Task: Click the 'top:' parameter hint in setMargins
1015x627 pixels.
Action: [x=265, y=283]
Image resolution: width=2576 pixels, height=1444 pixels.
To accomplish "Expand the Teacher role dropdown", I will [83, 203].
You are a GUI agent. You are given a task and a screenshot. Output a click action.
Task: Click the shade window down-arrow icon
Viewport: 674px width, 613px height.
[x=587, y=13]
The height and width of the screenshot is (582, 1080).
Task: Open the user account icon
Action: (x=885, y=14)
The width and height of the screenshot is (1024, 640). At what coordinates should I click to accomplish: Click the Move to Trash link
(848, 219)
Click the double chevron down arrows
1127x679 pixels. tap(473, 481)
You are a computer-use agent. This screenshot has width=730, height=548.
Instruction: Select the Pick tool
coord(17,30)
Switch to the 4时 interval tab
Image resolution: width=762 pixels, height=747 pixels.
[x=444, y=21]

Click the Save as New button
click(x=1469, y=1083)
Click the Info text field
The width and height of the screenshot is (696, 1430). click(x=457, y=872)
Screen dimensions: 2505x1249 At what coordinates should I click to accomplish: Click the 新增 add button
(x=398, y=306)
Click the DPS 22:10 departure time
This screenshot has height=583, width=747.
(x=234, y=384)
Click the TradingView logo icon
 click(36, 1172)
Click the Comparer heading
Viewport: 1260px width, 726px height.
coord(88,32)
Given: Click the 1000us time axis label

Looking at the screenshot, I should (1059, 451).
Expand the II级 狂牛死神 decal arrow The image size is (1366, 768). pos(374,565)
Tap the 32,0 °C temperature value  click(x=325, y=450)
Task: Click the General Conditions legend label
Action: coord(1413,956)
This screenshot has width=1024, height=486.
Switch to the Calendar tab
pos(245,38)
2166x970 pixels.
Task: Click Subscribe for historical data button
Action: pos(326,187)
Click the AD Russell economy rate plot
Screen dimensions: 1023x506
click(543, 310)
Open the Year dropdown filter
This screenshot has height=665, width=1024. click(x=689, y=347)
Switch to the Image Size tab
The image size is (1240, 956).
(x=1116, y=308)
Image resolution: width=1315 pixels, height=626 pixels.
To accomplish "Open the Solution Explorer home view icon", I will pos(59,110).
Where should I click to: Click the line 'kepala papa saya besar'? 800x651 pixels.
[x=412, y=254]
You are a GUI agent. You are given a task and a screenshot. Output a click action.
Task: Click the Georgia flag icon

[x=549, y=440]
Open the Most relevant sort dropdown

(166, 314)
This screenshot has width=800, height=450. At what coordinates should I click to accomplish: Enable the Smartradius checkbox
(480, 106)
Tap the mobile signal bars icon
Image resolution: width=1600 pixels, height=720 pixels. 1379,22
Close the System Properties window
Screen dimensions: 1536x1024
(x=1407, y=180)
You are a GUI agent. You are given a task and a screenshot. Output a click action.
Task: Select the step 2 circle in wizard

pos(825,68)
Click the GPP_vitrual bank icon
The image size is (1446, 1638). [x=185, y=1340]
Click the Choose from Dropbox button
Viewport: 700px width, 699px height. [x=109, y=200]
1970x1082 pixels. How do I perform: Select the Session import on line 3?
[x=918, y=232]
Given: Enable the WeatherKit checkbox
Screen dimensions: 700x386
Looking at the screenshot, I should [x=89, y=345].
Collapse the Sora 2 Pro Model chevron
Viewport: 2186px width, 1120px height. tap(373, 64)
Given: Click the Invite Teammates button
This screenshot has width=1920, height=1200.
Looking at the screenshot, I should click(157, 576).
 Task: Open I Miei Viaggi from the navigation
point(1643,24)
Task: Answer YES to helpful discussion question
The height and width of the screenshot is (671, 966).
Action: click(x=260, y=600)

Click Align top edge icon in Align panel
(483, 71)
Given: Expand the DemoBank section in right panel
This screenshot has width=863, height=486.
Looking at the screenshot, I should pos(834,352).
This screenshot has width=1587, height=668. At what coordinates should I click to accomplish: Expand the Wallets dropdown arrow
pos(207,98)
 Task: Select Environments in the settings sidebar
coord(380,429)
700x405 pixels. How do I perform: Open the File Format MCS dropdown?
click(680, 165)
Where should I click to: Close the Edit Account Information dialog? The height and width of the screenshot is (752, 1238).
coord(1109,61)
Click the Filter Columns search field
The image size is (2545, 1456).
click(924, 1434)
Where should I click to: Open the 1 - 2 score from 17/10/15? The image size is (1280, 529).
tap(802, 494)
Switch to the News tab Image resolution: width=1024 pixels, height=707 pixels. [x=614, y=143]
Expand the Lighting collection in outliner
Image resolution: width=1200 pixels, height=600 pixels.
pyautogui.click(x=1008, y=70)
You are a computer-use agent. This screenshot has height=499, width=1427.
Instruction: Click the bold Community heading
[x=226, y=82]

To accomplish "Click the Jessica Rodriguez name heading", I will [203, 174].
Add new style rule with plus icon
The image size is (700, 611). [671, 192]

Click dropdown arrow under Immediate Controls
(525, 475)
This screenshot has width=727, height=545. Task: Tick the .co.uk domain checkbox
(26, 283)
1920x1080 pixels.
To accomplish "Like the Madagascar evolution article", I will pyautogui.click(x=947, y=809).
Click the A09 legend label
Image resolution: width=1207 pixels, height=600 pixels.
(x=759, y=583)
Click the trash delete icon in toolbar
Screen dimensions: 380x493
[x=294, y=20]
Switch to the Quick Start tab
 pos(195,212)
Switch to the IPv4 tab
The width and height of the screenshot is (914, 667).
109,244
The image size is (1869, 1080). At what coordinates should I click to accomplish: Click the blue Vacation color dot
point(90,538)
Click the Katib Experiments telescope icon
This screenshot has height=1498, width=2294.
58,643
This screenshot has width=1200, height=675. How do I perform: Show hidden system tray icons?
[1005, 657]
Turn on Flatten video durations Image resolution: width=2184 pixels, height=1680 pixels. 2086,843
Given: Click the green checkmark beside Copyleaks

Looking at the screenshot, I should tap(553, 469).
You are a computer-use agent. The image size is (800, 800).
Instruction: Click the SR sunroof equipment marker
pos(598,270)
=======
→ WHAT YOU WILL DO
Could you rewrite every line from the start of the data through the line containing "will [83, 203].", requests included, and add 56 to each coordinate in the answers?

→ FINISHED TASK
Task: Click the 'top:' parameter hint in setMargins
1015x627 pixels.
Action: [x=321, y=339]
Image resolution: width=2576 pixels, height=1444 pixels.
To accomplish "Expand the Teacher role dropdown", I will [139, 259].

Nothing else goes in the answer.